This piece is published with support from The Capitol Forum.
The LAION-5B machine learning dataset used by Stable Diffusion and other major AI products has been removed by the organization that created it after a Stanford study found that it contained 3,226 suspected instances of child sexual abuse material, 1,008 of which were externally validated.
LAION told 404 Media on Tuesday that out of “an abundance of caution,” it was taking down its datasets, including LAION-5B and another called LAION-400M temporarily “to ensure they are safe before republishing them."
According to a new study by the Stanford Internet Observatory shared with 404 Media ahead of publication, the researchers found the suspected instances of CSAM through a combination of perceptual and cryptographic hash-based detection and analysis of the images themselves.

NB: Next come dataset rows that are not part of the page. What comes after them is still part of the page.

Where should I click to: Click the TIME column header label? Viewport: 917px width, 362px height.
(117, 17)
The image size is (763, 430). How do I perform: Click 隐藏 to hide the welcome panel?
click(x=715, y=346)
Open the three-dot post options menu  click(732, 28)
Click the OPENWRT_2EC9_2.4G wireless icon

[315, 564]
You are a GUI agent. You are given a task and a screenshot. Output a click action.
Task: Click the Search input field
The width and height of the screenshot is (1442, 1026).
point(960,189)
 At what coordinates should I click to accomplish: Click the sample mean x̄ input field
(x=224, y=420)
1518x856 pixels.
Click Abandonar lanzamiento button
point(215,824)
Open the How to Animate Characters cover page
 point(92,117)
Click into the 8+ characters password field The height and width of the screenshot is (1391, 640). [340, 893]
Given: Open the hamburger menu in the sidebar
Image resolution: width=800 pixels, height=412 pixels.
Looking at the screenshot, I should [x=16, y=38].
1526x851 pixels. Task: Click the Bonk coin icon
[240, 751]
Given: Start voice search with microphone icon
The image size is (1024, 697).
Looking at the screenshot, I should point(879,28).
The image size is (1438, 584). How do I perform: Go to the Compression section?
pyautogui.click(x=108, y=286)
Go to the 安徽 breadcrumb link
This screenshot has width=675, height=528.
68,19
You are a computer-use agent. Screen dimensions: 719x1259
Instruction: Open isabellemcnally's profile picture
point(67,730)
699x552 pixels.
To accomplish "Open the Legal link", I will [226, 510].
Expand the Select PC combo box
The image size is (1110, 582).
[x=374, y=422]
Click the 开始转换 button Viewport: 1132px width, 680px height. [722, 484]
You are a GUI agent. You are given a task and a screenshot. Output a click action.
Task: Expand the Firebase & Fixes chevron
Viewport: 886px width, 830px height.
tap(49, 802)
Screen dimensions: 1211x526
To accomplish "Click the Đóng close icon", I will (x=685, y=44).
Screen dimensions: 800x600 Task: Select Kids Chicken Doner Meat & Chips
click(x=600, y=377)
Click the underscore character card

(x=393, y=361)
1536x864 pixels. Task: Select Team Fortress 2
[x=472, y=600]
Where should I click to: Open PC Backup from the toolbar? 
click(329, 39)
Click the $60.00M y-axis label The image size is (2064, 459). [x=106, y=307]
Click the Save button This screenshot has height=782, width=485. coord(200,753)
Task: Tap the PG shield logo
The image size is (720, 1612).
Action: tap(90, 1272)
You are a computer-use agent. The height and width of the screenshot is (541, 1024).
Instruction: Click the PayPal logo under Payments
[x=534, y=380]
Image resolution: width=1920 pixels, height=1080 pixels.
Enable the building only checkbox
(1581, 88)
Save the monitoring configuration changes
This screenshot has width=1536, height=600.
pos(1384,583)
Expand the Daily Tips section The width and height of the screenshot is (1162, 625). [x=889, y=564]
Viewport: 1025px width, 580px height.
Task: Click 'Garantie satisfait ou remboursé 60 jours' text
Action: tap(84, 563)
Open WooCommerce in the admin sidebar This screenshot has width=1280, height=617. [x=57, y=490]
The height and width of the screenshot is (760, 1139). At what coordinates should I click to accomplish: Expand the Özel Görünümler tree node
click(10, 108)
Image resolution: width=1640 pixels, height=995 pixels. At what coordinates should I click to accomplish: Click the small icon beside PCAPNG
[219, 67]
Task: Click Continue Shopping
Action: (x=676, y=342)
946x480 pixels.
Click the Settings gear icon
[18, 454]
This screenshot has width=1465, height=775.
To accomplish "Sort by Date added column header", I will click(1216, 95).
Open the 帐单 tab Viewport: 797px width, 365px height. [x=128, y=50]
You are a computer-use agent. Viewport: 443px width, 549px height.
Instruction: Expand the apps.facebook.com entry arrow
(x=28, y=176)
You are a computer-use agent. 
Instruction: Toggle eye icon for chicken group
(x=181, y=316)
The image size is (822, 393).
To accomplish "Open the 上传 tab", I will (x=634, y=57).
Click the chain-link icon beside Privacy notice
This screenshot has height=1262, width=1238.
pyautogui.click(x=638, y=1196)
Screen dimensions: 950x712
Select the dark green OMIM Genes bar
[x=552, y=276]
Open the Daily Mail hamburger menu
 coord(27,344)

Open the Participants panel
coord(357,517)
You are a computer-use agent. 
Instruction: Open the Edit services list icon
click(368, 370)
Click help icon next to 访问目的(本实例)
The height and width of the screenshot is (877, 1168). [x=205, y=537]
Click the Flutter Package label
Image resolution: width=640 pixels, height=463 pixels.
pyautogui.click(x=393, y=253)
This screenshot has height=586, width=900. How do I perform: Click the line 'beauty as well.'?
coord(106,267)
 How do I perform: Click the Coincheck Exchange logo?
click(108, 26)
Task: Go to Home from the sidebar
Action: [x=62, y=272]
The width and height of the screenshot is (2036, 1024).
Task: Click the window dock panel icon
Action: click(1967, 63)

“We find that having possession of a LAION‐5B dataset populated even in late 2023 implies the possession of thousands of illegal images—not including all of the intimate imagery published and gathered non‐consensually, the legality of which is more variable by jurisdiction,” the paper says. “While the amount of CSAM present does not necessarily indicate that the presence of CSAM drastically influences the output of the model above and beyond the model’s ability to combine the concepts of sexual activity and children, it likely does still exert influence. The presence of repeated identical instances of CSAM is also problematic, particularly due to its reinforcement of images of specific victims.”
The finding highlights the danger of largely indiscriminate scraping of the internet for the purposes of generative artificial intelligence.
Large-scale Artificial Intelligence Open Network, or LAION, is a non-profit organization that creates open-source tools for machine learning. LAION-5B is one of its biggest and most popular products. It is made up of more than five billion links to images scraped from the open web, including user-generated social media platforms, and is used to train the most popular AI generation models currently on the market. Stable Diffusion, for example, uses LAION-5B, and Stability AI funded its development.
“If you have downloaded that full dataset for whatever purpose, for training a model for research purposes, then yes, you absolutely have CSAM, unless you took some extraordinary measures to stop it,” David Thiel, lead author of the study and Chief Technologist at the Stanford Internet Observatory told 404 Media.
Public chats from LAION leadership in the organization’s official Discord server show that they were aware of the possibility of CSAM being scraped into their datasets as far back as 2021.